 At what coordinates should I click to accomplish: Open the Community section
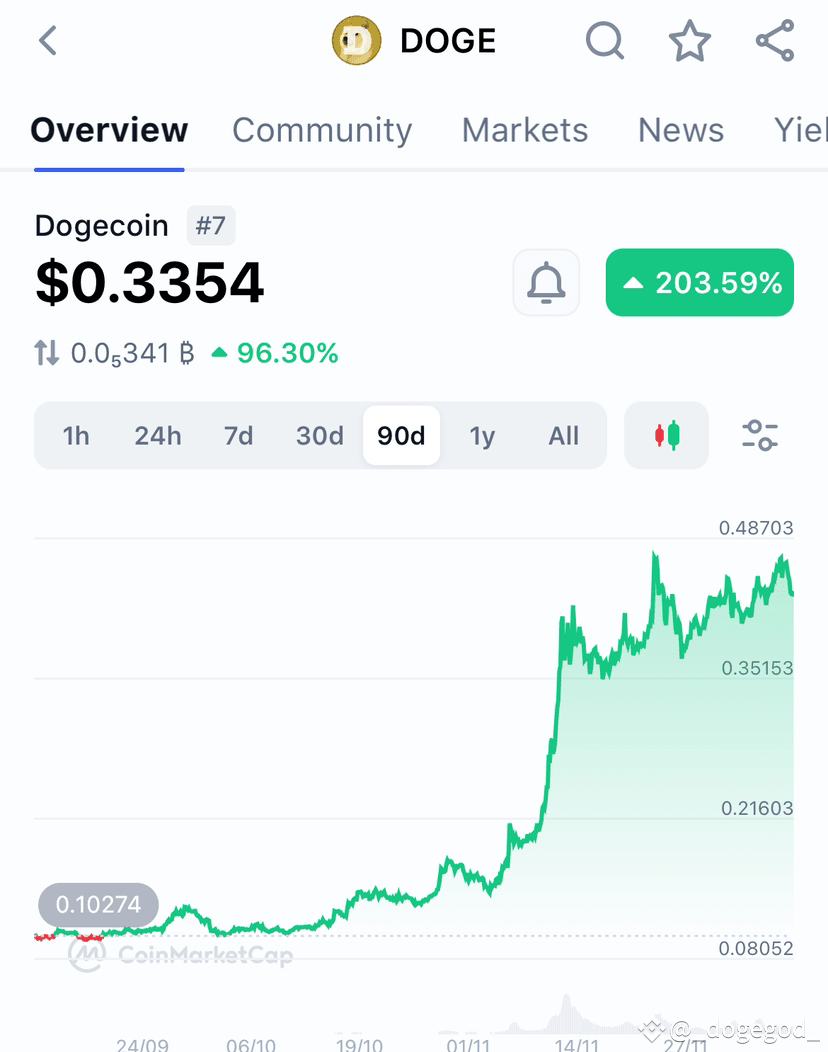click(x=322, y=130)
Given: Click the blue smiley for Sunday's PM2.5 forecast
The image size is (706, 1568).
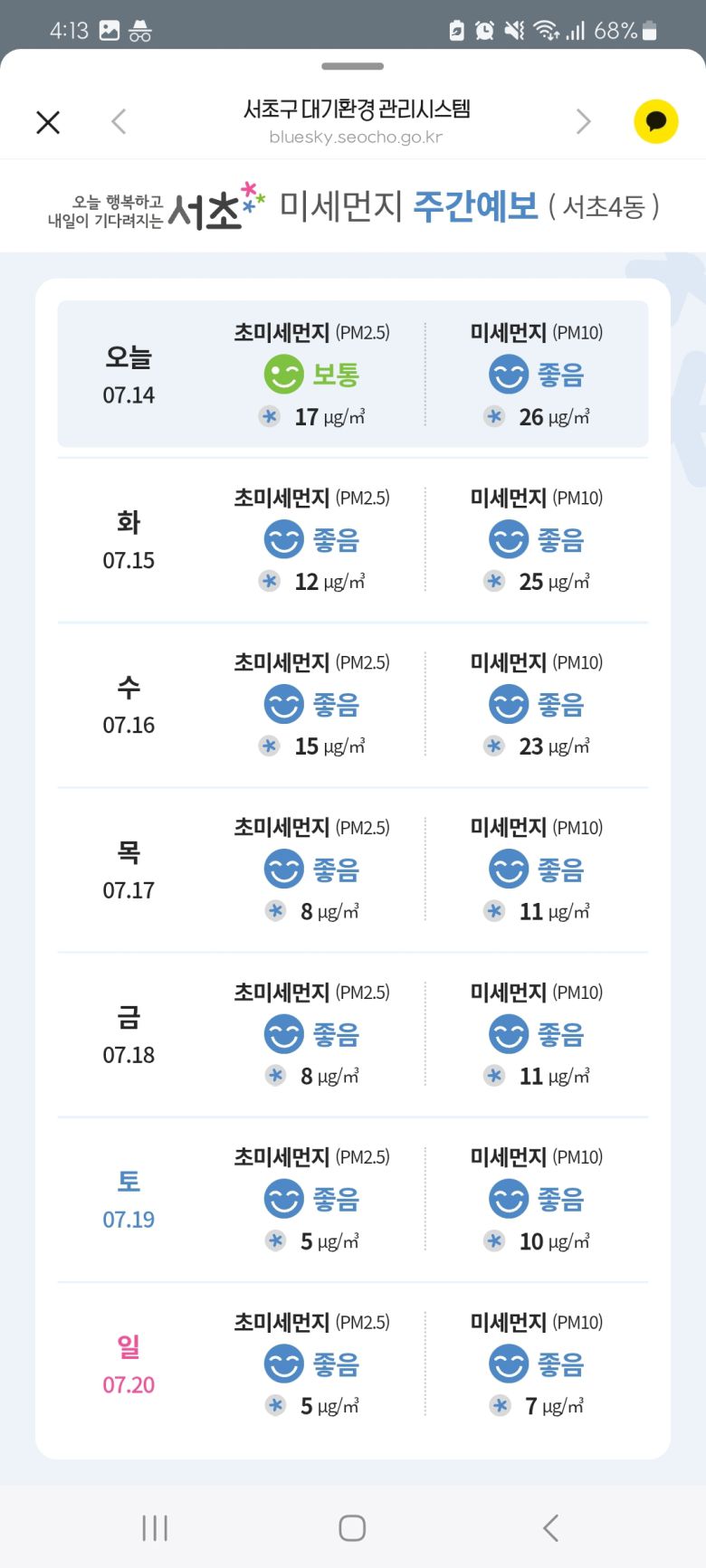Looking at the screenshot, I should 283,1364.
══════
- **The request**
Format every line of the data above as a JSON list of strings, one string per line, skipping blank lines. Leave the pictures out.

- **Response to the task**
[
  " At what coordinates should I click to accomplish: Open the Community section",
  "click(x=322, y=130)",
  "Given: Click the blue smiley for Sunday's PM2.5 forecast",
  "The image size is (706, 1568).",
  "Looking at the screenshot, I should 283,1364."
]